> [Your objective] Copy the data exactly, keeping every line intact.
___ Input material
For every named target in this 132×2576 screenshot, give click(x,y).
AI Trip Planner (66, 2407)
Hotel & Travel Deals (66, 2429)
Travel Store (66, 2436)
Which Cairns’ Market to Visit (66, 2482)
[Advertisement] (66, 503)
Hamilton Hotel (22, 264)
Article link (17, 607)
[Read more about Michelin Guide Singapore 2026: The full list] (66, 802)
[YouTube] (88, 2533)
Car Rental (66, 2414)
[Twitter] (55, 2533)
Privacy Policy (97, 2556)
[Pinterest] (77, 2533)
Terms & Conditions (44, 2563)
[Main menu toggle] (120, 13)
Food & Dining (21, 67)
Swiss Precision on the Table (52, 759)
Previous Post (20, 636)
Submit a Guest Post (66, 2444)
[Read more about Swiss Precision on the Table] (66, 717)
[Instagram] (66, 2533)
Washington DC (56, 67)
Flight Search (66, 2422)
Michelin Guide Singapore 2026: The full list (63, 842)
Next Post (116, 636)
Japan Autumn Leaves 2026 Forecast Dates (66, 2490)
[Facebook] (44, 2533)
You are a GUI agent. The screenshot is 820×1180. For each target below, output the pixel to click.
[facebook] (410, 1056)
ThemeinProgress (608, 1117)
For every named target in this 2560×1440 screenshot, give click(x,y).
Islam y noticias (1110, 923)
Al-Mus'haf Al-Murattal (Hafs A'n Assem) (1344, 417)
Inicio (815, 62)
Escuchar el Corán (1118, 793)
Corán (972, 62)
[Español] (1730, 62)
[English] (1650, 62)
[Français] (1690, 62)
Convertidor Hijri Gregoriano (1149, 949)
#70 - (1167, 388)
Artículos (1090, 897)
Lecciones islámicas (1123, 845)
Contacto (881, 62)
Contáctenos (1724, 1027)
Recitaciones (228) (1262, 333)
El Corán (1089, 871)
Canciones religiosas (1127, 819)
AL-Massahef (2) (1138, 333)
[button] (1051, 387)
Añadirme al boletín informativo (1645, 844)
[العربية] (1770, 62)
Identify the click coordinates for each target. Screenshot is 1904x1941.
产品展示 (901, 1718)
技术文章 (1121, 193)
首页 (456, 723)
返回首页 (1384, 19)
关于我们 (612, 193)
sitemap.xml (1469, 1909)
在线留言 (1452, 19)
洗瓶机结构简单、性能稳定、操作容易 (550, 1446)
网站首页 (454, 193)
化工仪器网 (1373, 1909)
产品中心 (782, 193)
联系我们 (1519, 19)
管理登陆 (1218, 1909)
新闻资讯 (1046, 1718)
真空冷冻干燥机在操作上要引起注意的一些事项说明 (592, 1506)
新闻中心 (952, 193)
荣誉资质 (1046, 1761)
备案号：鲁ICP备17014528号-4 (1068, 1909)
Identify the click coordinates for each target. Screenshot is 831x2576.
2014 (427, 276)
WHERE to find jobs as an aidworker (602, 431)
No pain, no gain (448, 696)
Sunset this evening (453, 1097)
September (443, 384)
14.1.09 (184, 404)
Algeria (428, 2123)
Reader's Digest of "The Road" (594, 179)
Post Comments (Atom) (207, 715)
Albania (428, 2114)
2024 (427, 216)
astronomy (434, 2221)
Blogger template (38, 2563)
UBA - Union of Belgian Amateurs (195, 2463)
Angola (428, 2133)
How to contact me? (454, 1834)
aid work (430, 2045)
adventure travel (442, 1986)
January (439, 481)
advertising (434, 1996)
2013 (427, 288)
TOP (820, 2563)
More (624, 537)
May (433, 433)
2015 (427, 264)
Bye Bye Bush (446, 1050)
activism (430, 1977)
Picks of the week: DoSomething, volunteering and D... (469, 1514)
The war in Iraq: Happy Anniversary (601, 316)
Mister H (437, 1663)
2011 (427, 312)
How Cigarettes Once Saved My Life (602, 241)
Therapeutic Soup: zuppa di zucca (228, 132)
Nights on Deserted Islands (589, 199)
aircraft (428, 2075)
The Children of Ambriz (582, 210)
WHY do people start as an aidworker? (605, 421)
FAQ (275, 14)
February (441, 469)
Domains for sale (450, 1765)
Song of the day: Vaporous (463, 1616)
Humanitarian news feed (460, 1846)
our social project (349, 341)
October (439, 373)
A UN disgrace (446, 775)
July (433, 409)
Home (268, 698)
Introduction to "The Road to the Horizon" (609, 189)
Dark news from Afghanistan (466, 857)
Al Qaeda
______
> [Solution]
For every named target in this 132×2576 screenshot, give click(x,y).
AI Trip Planner (66, 2407)
Hotel & Travel Deals (66, 2429)
Travel Store (66, 2436)
Which Cairns’ Market to Visit (66, 2482)
[Advertisement] (66, 503)
Hamilton Hotel (22, 264)
Article link (17, 607)
[Read more about Michelin Guide Singapore 2026: The full list] (66, 802)
[YouTube] (88, 2533)
Car Rental (66, 2414)
[Twitter] (55, 2533)
Privacy Policy (97, 2556)
[Pinterest] (77, 2533)
Terms & Conditions (44, 2563)
[Main menu toggle] (120, 13)
Food & Dining (21, 67)
Swiss Precision on the Table (52, 759)
Previous Post (20, 636)
Submit a Guest Post (66, 2444)
[Read more about Swiss Precision on the Table] (66, 717)
[Instagram] (66, 2533)
Washington DC (56, 67)
Flight Search (66, 2422)
Michelin Guide Singapore 2026: The full list (63, 842)
Next Post (116, 636)
Japan Autumn Leaves 2026 Forecast Dates (66, 2490)
[Facebook] (44, 2533)
You are a GUI agent. The screenshot is 820×1180. For each target below, output the pixel to click.
[facebook] (410, 1056)
ThemeinProgress (608, 1117)
For every named target in this 2560×1440 screenshot, give click(x,y).
Islam y noticias (1110, 923)
Al-Mus'haf Al-Murattal (Hafs A'n Assem) (1344, 417)
Inicio (815, 62)
Escuchar el Corán (1118, 793)
Corán (972, 62)
[Español] (1730, 62)
[English] (1650, 62)
[Français] (1690, 62)
Convertidor Hijri Gregoriano (1149, 949)
#70 - (1167, 388)
Artículos (1090, 897)
Lecciones islámicas (1123, 845)
Contacto (881, 62)
Contáctenos (1724, 1027)
Recitaciones (228) (1262, 333)
El Corán (1089, 871)
Canciones religiosas (1127, 819)
AL-Massahef (2) (1138, 333)
[button] (1051, 387)
Añadirme al boletín informativo (1645, 844)
[العربية] (1770, 62)
Identify the click coordinates for each target. Screenshot is 1904x1941.
产品展示 (901, 1718)
技术文章 (1121, 193)
首页 (456, 723)
返回首页 (1384, 19)
关于我们 (612, 193)
sitemap.xml (1469, 1909)
在线留言 (1452, 19)
洗瓶机结构简单、性能稳定、操作容易 (550, 1446)
网站首页 (454, 193)
化工仪器网 (1373, 1909)
产品中心 (782, 193)
联系我们 (1519, 19)
管理登陆 (1218, 1909)
新闻资讯 (1046, 1718)
真空冷冻干燥机在操作上要引起注意的一些事项说明 (592, 1506)
新闻中心 (952, 193)
荣誉资质 (1046, 1761)
备案号：鲁ICP备17014528号-4 (1068, 1909)
Identify the click coordinates for each target. Screenshot is 831x2576.
2014 (427, 276)
WHERE to find jobs as an aidworker (602, 431)
No pain, no gain (448, 696)
Sunset this evening (453, 1097)
September (443, 384)
14.1.09 (184, 404)
Algeria (428, 2123)
Reader's Digest of "The Road" (594, 179)
Post Comments (Atom) (207, 715)
Albania (428, 2114)
2024 (427, 216)
astronomy (434, 2221)
Blogger template (38, 2563)
UBA - Union of Belgian Amateurs (195, 2463)
Angola (428, 2133)
How to contact me? (454, 1834)
aid work (430, 2045)
adventure travel (442, 1986)
January (439, 481)
advertising (434, 1996)
2013 (427, 288)
TOP (820, 2563)
More (624, 537)
May (433, 433)
2015 (427, 264)
Bye Bye Bush (446, 1050)
activism (430, 1977)
Picks of the week: DoSomething, volunteering and D... (469, 1514)
The war in Iraq: Happy Anniversary (601, 316)
Mister H (437, 1663)
2011 (427, 312)
How Cigarettes Once Saved My Life (602, 241)
Therapeutic Soup: zuppa di zucca (228, 132)
Nights on Deserted Islands (589, 199)
aircraft (428, 2075)
The Children of Ambriz (582, 210)
WHY do people start as an aidworker? (605, 421)
FAQ (275, 14)
February (441, 469)
Domains for sale (450, 1765)
Song of the day: Vaporous (463, 1616)
Humanitarian news feed (460, 1846)
our social project (349, 341)
October (439, 373)
A UN disgrace (446, 775)
July (433, 409)
Home (268, 698)
Introduction to "The Road to the Horizon" (609, 189)
Dark news from Afghanistan (466, 857)
Al Qaeda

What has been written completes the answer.